Source excerpt
────────────────────

What is synthetic monitoring?
Synthetic monitoring consists of pre-defined checks to proactively monitor the critical elements in your infrastructure. These checks simulate the functionality of the elements. We can also simulate the communication between the elements to ensure end-to-end connectivity. Continuous monitoring of these checks also helps to measure overall performance in terms of availability and response times.
We will narrow down the scope of synthetic checks for Kubernetes clusters and the rest of the post will be based on the same.
Synthetic checks can help SREs identify issues, and determine the slow responses and downtime before it affects the actual business. It may help to proactively detect network failures, misconfigurations, loss of end-to-end connectivity, etc., during upgrades, major architectural changes, or any feature releases.
Why synthetic checks are important in Kubernetes?
Kubernetes is a collection of distributed processes running simultaneously. Thus, identifying the failure domains in a Kubernetes cluster can be a troublesome task. A well-described synthetic check can reduce/avoid the possible downtime due to these failure domains by replicating the intended workflow and measuring its performance. Some failure domains can be described as follows:
- Node issues (Docker daemon/Kubelet in a failed state, unallocated IP address due to CNI failures, etc.).
- Pod issues (failed health checks, pods not in running state, etc.)
- Namespace issues (pods not able to schedule in a Namespace)
- DNS resolution issues (CoreDNS lookup failures)
- Network issues (changes in Network policies, etc.)
- And many more ...
Tools available for Kubernetes synthetic checks/monitoring
There are multiple tools available for synthetic monitoring, such as AppDynamics, New Relic, Dynatrace, etc.. For this post, let's focus on the Kubernetes native synthetic checks.
At the time of writing this post, two tools have Kubernetes native synthetic checks namely Kuberhealthy and Grafana Cloud. Kuberhealthy is an operator-based synthetic monitoring tool that uses custom resources called Kuberhealthy checks (khchecks), while Grafana cloud uses agents to gather data from the probes that periodically check the pre-defined endpoints. Kuberhealthy provides a lot more synthetic checks in comparison to Grafana Cloud and also it is an open-source option too. Thus, we will explore synthetic monitoring in the Kubernetes clusters with the help of Kuberhealthy.
What is Kuberhealthy?
Kuberhealthy is an operator for running synthetic checks. Each synthetic check is a test container (a checker pod) created by a custom resource called khcheck/khjob (Kuberhealthy check/Kuberhealthy job). Once the checks are created, Kuberhealthy schedules all the checks at a given interval and within a given timeout. Synthetic checks are defined in the form of khcheck or khjob. Both custom resources are almost same in functionality except that khjob runs one time whereas khcheck runs at regular intervals.

────────────────────

Written task 1
Name each failure domain in the bulleted list of the Kubernetes synthetic monitoring article.
Written task 2
Carry the Kubernetes synthetic monitoring article forward, starting right after its last sentence.

Stored entries:
────────────────────

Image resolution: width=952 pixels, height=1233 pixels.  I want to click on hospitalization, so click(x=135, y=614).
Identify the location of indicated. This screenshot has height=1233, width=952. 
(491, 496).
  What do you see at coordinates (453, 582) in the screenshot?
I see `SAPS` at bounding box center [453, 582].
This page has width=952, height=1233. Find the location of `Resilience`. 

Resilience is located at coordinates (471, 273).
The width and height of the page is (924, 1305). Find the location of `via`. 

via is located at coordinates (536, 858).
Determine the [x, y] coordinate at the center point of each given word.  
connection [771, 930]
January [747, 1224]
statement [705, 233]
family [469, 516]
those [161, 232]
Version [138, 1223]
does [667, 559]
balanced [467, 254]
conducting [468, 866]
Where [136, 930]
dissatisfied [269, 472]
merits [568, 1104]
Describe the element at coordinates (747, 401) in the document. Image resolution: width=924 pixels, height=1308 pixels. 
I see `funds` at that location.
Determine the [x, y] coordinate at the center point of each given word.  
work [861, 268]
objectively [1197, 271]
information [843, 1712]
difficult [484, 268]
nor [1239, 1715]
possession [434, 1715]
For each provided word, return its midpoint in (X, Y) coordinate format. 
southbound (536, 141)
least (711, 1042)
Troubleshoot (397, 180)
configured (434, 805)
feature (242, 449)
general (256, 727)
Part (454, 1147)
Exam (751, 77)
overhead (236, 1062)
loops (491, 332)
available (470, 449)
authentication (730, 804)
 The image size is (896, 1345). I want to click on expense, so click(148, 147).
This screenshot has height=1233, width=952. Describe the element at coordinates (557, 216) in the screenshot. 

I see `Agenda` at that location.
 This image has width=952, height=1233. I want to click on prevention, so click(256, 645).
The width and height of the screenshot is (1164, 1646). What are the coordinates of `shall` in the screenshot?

────────────────────

Exercise answer 1
- Node issues
- Pod issues
- Namespace issues
- DNS resolution issues
- Network issues

Exercise answer 2
Deployment check [Courtesy: Kuberhealthy]
Kuberhealthy provisions checker pods corresponding to a particular khcheck. The checker pod is destroyed once the purpose is served. The creation/deletion cycle repeats at regular intervals depending upon the duration of
timeout respectively in a khcheck configuration. The result is then sent to the Kuberhealthy, that in turn sends it to the metrics and status endpoints. For monitoring, we can integrate it with Prometheus, or view it on JSON based status page. This page gives a consolidated status of all the khchecks.
Checks available with Kuberhealthy
There are pre-defined checks available which check for core Kubernetes functions. We can use the checks provided directly by Kuberhealthy or we can also write our own custom checks according to the use case.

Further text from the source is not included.